Tres cosas hay que ver en Jaén: la catedral, la cara de Cristo y a Morante vestido de luces.

Catedral de Jaén / Foto: LVC

            De los tres sinópticos, el más sinóptico sin duda es el tercero. Es el más claro, el mejor escrito, el más histórico en la medida en que una obra de estas características puede serlo. También es el más cosmopolita. Lucas es griego. Y dicen que médico, e incluso pintor. Es pues el más científico y el más descriptivo. Fue escrito para adoctrinar a gentiles, y entre ellos probablemente a los españoles. ¿A qué, si no, el símbolo del toro? Del minotauro cretense a los bueyes de Geriones en Tartessos, el Mediterráneo es un largo periplo de comercio taurino. San Lucas, que igualmente nos deja los Hechos de los Apóstoles, es un testigo del cristianismo en expansión, que nos narra de modo moderno la cabalgada de Zeus a lomos de Europa. Parece que conoce a Pablo, tal vez a Pedro y a los otros evangelistas. Pero sobre todo conoce a María. María es el testigo más directo de Jesús. Por eso Lucas funda su evangelio en el testimonio de María. “Porque María lo guardaba todo en su corazón”.

 

            No sabemos los extremos geográficos entre los que anduvo este evangelista.

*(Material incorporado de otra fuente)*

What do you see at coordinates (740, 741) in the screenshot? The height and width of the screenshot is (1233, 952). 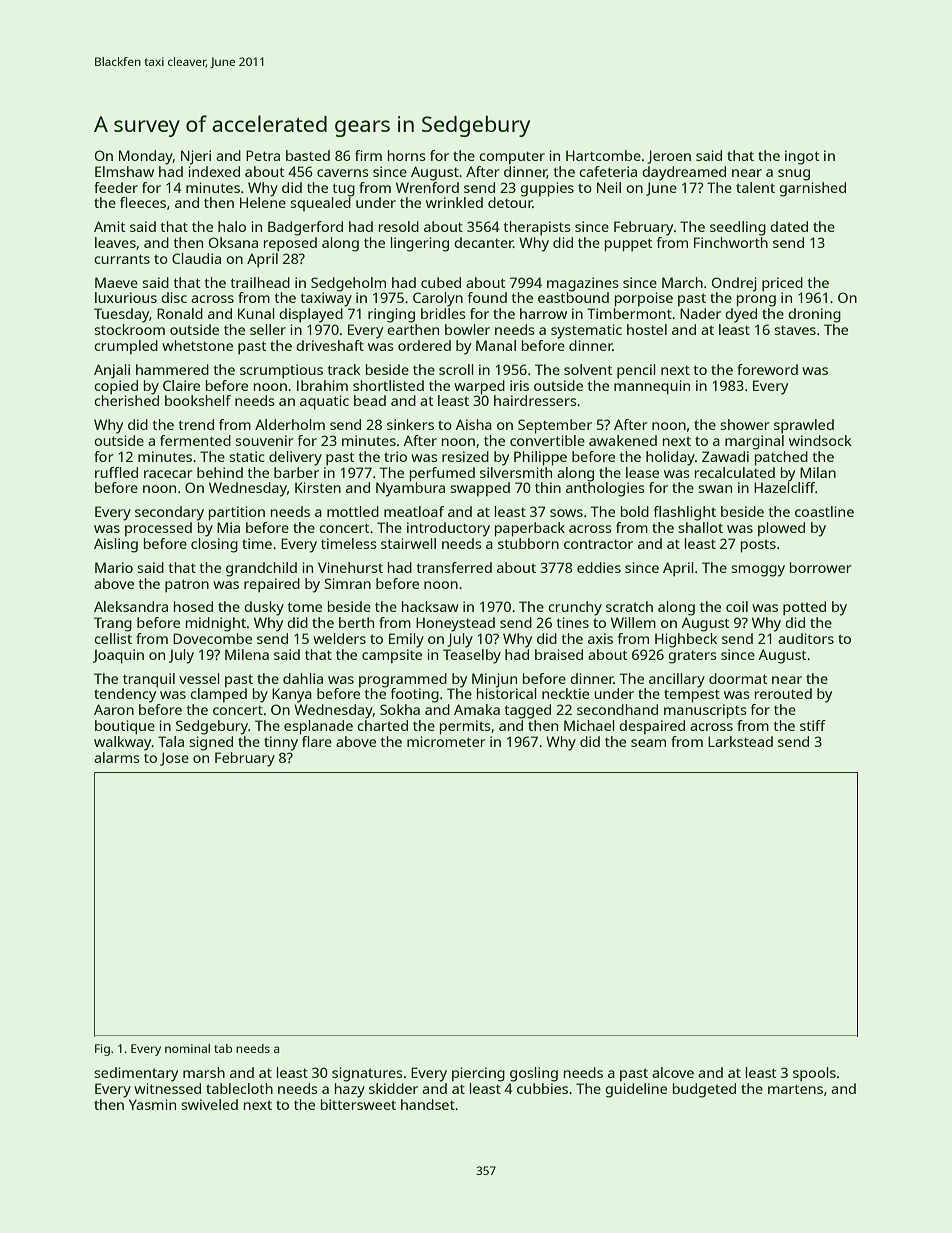 I see `Larkstead` at bounding box center [740, 741].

No consta que fuera tan hispano como el apóstol Santiago. En realidad nos lo encontramos humildemente en Jaén ligado al apellido de un condestable. Miguel Lucas de Iranzo inaugura una celebración familiar que aprovecha un evento de ganado para medrar y al cabo se torna en la fiesta grande del Santo Reino que cierra con brillantez en octubre las ferias de Andalucía. Es en todo caso una feria reciente y la devoción mariana de esta ciudad viene de mucho antes. San Fernando la conquista en 1246 y deja a la Virgen de la Antigua en el seno de la primera catedral consagrada sobre la mezquita precedente. Una, dos catedrales góticas fracasan sobre sus propios cimientos. A pesar de haber traído para guardar entre sus muros al verdadero rostro de Nuestro Señor, recogido en el paño de la Verónica. Pero todo lo que se hace es menudo, insuficiente para constituir un relicario digno. Hasta que llega Andrés de Vandelvira y empieza a levantar una limpia geometría a la luz del Renacimiento, que logra transformar a Jaén en “la mejor y más dichosa ciudad de España”, según dicho de unos viajeros entretenidos de principios del siglo XVII.

 

            Ya en su consagración se compara a la nueva catedral con el templo de Salomón y se la imagina en su volumen subiendo al cielo, mientras el cielo baja a ella. El agustino Enrique Flórez decía con austeridad y precisión que “la catedral es muy buena por dentro y por fuera”, tal vez porque la estricta perfección de sus líneas no exija mayor expresividad. Otros, en cambio, critican su ornamentación posterior, quizá porque ya fueran satisfechos por la belleza exenta de su origen. En el siglo XIX Coello de Portugal afirmaba que “es un prodigio del arte” y que si “su arquitectura no excede a la del Escorial, en mucha parte no es inferior a ella”. Un romance escrito en honor de la reina Isabel II, de visita en Jaén, rezaba: “Esa es la fe de seis siglos que al espacio se levanta”.  O como decía Federico de Mendizábal en un poderoso soneto: “Como un titán naciste al cristianismo rasgando el corazón de tres montañas”. De hecho, la orografía cobra tal protagonismo en este lugar que el periodista Manuel Millán considera que cuando la catedral se ve desde la Plaza de Santa María se dice que es estupenda, pero que cuando se ve desde la Cruz del Castillo no se dice una palabra. Doy fe de ello. “Armónica montaña” la llama Juan Eslava Galán, acaso para superar en distinción a la “montaña hueca” que se percibe en la catedral de Sevilla. Y Salvador Compán, fino escritor de la tierra, eleva su verbo y nos habla de “lo que sostiene y lo que adorna, de lo que traspasa de dentro afuera o viceversa, del haz y el envés de una hoja sostenida por los mismos nervios, de la piedra rizándose o quebrantándose desde la piedra para componer una inmensa escultura”.

 

            Yo me quedo con lo que dijo Manolo Fuentes, registrador de la propiedad, con el rigor del oficio: “La catedral de Jaén es en esencia armonía”.

 

            No podía ser de otro modo, porque una catedral es un vientre lleno de gracia. Y en Jaén esta gracia se distribuye con una especial economía, para que se detecte sin turbiedades su fruto bendito. María Asunta, en la plenitud de su vida, es llevada al cielo en cuerpo y alma, destinada a ser Madre de Dios y Reina de la Creación. Tal es la grandeza que solo puede atisbarse en el seno de una catedral. La de Jaén nos hace la enseñanza fácil, casi evidente.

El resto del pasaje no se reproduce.